Mar 03, 2017 04:22 PM

New Regulation to Tighten Scrutiny of Privately Offered Funds

(Beijing) — China’s securities regulators are gathering comments about proposed regulations to govern the privately offered fund business — an effort to tighten oversight of the booming sector, which is increasingly plowing money into the “shadow banking” system.

The draft regulations, drawn up by the China Securities Regulatory Commission (CSRC), are based on opinions from various financial regulatory bodies.

“It will be the legal document that establishes the regulatory framework for the privately offered fund industry,” a legal expert said. Currently, the industry encompasses 280,000 professional employees and is an important part of China’s massive asset management market.

Privately offered funds raise money, generally from wealthy individuals or entities, and invest it in securities, financial derivatives, equities of unlisted firms and other assets. Unlike mutual funds, which are offered to public investors, privately offered funds usually target wealthier investors who have higher risk tolerance. These funds are subject to fewer investment restrictions and lower disclosure requirements than publicly offered funds.

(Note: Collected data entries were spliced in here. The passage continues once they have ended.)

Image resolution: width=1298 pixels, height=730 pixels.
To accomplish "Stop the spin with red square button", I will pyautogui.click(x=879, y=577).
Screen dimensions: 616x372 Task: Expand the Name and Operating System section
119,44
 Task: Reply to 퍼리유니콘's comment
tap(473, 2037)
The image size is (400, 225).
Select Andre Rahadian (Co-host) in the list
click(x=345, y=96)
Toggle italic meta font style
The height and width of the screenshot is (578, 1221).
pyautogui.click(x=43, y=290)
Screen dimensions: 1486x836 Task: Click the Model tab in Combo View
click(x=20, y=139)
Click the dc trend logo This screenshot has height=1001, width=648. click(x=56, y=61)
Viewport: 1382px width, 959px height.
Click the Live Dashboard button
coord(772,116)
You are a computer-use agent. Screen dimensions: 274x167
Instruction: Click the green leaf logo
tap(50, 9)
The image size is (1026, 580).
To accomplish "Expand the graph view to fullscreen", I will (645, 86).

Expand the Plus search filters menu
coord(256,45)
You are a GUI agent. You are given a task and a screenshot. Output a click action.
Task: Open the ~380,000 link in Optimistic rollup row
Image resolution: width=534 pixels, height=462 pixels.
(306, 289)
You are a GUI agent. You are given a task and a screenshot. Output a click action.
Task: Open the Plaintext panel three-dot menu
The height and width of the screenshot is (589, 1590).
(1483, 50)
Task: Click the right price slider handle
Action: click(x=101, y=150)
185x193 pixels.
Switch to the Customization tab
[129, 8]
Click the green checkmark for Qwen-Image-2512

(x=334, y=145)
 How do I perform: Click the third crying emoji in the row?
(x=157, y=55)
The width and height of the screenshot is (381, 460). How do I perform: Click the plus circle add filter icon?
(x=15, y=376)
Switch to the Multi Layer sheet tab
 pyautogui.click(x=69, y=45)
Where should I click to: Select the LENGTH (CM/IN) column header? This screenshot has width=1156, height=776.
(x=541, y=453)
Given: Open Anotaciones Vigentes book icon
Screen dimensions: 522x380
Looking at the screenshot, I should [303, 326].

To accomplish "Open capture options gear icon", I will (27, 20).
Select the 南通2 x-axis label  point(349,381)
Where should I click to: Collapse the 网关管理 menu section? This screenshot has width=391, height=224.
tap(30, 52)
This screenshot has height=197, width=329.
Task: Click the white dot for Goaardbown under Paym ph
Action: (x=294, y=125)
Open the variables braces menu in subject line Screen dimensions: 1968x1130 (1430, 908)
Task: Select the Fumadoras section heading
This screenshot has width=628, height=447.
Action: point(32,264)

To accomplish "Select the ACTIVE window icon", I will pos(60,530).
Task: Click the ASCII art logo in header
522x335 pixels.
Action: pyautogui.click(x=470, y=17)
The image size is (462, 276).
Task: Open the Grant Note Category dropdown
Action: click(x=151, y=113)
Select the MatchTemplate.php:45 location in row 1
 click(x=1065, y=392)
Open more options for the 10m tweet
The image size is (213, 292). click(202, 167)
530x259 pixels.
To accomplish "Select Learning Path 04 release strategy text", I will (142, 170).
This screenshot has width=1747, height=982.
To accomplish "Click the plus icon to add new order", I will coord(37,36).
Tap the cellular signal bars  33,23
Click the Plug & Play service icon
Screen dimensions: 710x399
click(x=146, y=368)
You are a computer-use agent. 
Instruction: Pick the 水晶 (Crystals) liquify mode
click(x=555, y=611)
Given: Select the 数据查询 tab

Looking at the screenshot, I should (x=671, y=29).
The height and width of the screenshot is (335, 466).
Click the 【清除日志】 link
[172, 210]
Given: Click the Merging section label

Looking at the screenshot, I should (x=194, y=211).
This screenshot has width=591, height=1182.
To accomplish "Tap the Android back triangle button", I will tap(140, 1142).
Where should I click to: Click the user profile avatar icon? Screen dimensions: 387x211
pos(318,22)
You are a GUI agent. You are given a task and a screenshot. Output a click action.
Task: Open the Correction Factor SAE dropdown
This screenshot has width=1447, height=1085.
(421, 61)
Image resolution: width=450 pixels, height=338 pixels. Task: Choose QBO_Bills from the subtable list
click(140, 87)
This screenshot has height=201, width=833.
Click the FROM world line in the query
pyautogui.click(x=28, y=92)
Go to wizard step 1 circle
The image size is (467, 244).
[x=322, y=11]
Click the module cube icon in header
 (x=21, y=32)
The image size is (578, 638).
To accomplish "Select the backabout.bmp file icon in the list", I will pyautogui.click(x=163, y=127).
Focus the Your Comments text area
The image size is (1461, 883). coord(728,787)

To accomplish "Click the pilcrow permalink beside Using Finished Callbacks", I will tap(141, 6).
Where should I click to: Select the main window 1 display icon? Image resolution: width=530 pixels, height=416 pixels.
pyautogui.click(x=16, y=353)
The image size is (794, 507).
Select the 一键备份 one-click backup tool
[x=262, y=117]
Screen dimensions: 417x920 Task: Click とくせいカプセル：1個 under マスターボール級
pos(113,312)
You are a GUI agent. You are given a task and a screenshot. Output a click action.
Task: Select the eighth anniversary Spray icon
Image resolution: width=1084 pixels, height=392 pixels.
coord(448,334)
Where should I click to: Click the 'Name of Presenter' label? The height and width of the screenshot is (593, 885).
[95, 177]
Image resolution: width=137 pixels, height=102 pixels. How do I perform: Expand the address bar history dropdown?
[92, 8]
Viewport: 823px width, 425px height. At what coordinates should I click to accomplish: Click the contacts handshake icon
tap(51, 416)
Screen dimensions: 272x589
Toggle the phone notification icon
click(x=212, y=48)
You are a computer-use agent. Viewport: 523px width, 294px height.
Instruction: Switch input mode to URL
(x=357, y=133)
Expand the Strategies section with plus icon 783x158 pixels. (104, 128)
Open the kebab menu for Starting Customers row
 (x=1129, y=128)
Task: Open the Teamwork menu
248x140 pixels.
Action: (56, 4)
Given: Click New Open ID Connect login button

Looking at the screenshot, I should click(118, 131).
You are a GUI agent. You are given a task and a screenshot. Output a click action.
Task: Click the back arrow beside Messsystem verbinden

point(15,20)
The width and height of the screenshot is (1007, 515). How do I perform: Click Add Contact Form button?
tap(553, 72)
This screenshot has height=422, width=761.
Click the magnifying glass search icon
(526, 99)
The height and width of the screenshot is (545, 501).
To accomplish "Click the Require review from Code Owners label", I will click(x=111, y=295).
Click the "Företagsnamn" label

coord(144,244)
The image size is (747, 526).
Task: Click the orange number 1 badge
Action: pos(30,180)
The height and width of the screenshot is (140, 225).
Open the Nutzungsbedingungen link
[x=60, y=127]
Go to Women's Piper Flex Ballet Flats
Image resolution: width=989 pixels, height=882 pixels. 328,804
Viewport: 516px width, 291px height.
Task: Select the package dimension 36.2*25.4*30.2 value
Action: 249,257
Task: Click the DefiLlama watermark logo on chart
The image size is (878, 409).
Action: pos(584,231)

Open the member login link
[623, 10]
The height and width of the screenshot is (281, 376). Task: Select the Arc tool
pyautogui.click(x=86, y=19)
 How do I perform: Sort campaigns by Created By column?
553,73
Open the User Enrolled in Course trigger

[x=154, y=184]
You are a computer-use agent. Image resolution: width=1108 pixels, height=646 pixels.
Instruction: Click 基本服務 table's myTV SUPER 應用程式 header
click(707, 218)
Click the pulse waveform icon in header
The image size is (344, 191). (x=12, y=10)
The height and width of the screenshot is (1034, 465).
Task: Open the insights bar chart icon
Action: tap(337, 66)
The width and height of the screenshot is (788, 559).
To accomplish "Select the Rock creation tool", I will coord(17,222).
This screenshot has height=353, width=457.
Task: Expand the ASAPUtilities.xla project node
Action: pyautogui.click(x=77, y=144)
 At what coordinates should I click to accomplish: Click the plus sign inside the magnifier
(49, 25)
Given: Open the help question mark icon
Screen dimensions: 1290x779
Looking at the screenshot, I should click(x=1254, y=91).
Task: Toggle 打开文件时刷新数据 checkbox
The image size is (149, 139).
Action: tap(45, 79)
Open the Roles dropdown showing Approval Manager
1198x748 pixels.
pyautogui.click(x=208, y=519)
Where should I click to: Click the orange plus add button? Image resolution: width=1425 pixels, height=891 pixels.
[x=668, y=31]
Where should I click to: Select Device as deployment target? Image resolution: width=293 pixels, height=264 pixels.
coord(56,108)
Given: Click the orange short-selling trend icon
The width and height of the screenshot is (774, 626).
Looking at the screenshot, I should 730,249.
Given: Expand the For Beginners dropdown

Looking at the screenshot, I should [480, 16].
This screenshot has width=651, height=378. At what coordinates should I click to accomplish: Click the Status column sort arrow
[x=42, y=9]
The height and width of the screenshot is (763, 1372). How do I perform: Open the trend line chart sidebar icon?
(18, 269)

Caixin has learned from sources close to the matter that the draft regulations will cover all types of privately offered funds, including those investing in securities and equity, as well as venture capital.

The draft regulation sets clear restrictions on private-fund managers. It bans from the industry those who have a record of violating financial industry regulations or laws. Individuals and firms whose debt-to asset ratios exceed 50% or that are major default risks are also restricted in the industry.

It bans fund managers from splitting a single private placement plan into tranches and sold to small investors who cannot tolerate risky investments. It also requires fund managers to regularly report their investments and leverage ratios. Punishments for violations will also be spelled out by the regulation.

The private-fund industry in China operated in a regulatory vacuum for years until December 2012, when the revised Securities Investment Fund Law spelled out supervisory measures on privately offered funds that invest their money into securities. But private equity funds, including venture capitals, remained in regulatory limbo.

In June 2013, the central government put private equity funds under the supervision of the CSRC, ending a battle on jurisdictions between the commission and the National Development and Reform Commission. The next year, the CSRC proposed a plan to draft a unified regulation on privately offered funds. In the following years, the regulator issued some provisional measures to guide the industry.

“Compared to public funds, which are subject to complete and clear regulatory framework (set by the Securities Investment Fund Law, supervision of) private funds has lagged far behind,” one senior CSRC official said.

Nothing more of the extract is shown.